Naloxone: An emergency medication used to reverse opioid overdoses. If someone overdoses on an opioid, naloxone can quickly restore normal breathing and save their life. Some people receiving MAT also carry naloxone as a safety measure in case of accidental overdose.
Remember, these medicines are only available with a prescription, and their use should always be under the direction of a healthcare provider. Alongside benefits, they can also result in side effects. They may have negative interactions with other drugs, so it’s essential to use them responsibly.
While the use of medications approved by the US Food and Drug Administration (FDA) can make a big difference in treating OUD, they work best in combination with other therapies and support systems.
How MAT Works for OUD: Unveiling the Process
MAT is an effective and comprehensive approach to treating OUD. It provides individuals the support they need to break free from addiction and achieve lasting recovery.
MAT works through several key mechanisms, including:
Combining Medications and Behavioral Therapy
MAT uses a combination of medications, such as methadone, buprenorphine, and naltrexone, and behavioral therapies, such as cognitive behavioral therapy (CBT), group therapy, and motivational interviewing (MI).

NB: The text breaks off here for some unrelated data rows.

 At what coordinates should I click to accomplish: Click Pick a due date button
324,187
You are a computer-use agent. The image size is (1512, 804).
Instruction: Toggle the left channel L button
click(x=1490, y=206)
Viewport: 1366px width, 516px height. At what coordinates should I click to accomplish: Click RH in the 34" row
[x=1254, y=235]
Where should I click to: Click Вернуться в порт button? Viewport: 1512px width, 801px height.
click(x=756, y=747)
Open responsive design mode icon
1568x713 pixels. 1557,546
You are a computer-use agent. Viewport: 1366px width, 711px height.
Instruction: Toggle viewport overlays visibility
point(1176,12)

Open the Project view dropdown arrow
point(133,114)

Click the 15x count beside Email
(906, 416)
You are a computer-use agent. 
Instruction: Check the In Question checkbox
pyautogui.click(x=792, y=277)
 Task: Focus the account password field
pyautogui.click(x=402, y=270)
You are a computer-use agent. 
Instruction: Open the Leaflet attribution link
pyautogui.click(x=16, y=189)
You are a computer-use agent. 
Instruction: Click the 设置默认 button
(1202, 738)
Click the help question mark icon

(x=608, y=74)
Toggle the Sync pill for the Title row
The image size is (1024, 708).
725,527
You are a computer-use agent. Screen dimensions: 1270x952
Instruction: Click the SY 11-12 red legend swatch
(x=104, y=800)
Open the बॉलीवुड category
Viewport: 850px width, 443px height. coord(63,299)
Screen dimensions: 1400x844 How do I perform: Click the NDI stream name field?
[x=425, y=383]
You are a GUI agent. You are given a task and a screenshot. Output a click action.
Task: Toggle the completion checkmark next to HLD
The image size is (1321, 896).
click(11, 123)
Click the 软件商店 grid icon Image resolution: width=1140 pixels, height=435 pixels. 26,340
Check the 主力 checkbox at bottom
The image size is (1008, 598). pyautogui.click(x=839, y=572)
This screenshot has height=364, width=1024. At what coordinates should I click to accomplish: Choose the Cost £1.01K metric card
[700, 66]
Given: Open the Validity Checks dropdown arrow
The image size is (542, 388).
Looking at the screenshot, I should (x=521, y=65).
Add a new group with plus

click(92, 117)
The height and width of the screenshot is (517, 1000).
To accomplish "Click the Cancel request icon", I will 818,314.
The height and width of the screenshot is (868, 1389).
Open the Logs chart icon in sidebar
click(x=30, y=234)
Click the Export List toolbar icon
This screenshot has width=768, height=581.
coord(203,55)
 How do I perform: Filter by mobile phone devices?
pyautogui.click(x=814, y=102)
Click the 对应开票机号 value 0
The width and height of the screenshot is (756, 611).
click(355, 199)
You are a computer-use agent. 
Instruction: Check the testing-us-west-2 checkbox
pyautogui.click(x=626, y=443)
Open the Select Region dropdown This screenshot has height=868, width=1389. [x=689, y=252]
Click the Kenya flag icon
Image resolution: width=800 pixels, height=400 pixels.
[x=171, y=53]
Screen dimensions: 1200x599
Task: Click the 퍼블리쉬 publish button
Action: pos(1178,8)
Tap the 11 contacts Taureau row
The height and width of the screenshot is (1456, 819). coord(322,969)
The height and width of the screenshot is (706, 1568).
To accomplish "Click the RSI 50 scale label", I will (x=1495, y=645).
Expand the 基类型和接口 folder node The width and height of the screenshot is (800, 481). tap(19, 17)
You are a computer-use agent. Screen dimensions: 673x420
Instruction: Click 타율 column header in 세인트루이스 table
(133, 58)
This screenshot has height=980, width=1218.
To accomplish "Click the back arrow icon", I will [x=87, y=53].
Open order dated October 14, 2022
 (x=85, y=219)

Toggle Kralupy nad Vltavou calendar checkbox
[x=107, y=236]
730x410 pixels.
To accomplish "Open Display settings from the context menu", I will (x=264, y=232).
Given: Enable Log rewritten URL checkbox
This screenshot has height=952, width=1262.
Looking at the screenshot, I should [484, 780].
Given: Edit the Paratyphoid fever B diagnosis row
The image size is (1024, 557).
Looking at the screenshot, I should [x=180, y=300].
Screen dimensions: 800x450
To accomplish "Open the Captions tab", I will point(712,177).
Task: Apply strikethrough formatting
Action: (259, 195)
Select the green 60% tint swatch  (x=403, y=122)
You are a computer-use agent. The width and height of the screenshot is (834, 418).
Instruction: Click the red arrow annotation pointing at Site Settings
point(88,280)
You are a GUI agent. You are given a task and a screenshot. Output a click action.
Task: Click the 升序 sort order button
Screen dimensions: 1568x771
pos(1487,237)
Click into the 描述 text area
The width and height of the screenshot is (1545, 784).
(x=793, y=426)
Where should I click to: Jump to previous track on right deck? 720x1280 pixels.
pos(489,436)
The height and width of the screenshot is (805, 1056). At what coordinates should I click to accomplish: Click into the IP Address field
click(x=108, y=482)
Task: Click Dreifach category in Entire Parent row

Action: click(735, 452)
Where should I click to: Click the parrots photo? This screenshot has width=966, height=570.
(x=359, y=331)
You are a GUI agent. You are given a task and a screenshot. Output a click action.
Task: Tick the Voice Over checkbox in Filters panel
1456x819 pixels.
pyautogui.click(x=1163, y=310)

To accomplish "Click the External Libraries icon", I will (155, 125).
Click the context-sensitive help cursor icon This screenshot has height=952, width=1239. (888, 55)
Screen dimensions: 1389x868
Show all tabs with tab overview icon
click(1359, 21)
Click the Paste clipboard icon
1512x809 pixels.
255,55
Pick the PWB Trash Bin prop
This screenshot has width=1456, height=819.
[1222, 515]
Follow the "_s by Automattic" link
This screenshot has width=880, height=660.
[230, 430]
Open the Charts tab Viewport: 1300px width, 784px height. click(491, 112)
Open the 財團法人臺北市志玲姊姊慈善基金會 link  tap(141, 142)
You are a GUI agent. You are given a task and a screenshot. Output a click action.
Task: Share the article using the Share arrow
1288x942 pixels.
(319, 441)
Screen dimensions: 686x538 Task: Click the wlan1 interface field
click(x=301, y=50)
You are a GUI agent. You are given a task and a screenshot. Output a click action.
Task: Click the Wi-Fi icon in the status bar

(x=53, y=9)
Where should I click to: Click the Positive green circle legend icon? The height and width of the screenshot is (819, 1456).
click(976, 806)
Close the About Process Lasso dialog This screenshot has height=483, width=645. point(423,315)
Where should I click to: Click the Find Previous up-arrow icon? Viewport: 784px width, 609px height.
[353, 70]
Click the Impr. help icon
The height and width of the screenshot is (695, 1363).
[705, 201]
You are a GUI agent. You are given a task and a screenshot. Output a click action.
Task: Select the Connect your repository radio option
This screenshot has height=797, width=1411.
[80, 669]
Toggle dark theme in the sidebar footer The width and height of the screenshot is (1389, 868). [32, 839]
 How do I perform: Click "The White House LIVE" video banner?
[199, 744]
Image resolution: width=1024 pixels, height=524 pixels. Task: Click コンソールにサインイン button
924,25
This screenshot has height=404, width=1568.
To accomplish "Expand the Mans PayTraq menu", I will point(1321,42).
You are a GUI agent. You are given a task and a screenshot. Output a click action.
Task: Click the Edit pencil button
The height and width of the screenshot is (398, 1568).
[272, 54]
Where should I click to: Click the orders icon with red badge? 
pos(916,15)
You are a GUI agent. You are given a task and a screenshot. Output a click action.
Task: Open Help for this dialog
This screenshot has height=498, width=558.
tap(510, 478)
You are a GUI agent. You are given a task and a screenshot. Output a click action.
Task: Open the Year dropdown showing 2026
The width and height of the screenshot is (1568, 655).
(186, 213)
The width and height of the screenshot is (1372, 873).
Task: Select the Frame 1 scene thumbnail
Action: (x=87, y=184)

The medications help manage the physical part of addiction. Meanwhile, behavioral therapy addresses the emotional and psychological parts of addiction.
Medications address the body’s chemical imbalances and curb cravings. Therapists work with patients to understand the root causes of their addiction. They also help develop coping strategies to avoid future drug use.
Suppressing Opioid Cravings and Withdrawal Symptoms
MAT works by suppressing opioid cravings and withdrawal symptoms. When people stop taking opioids, they can suffer from withdrawal. This can cause symptoms like pain, nausea, and anxiety.
But MAT medications can help reduce these symptoms. They ease the body’s dependence on opioids, making it easier to stop using them. This combination of drugs and therapy increases the chances of long-term recovery.
Blocking the Effects of Opioids
MAT can block the effects of opioids. This means that even if a person relapses and takes an opioid, they won’t feel the usual high. It takes away the reward of drug use, making it less appealing to relapse.
Managing Co-Occurring Disorders
Lastly, MAT helps in managing co-occurring disorders. Many people with OUD also have other mental health conditions, such as depression or anxiety. These conditions can make a recovery from OUD more difficult.
But MAT can also help manage these co-occurring disorders. The combination of medication and therapy can address both OUD and other mental health conditions at the same time. This comprehensive approach increases the chances of successful recovery.
MAT Success Rate for Opioid Use Disorder (OUD)
Medication-assisted treatment (MAT) has shown high success rates in helping people with opioid addiction. Studies show that MAT can reduce overdose death risk by half or more. It also increases the chances that a person will stay in treatment, which is crucial for long-term recovery.
When MAT is combined with counseling, the success rate rises even higher. Therapy helps address the root causes of addiction and teaches strategies for avoiding drug use. This combination of medicine and counseling ensures that addiction’s physical and mental aspects are addressed.
However, success doesn’t mean a quick fix. OUD is a chronic disease, much like diabetes or hypertension. So, it requires long-term management. MAT isn’t about replacing one drug with another. It’s about managing a medical condition and helping individuals lead healthy, fulfilling lives.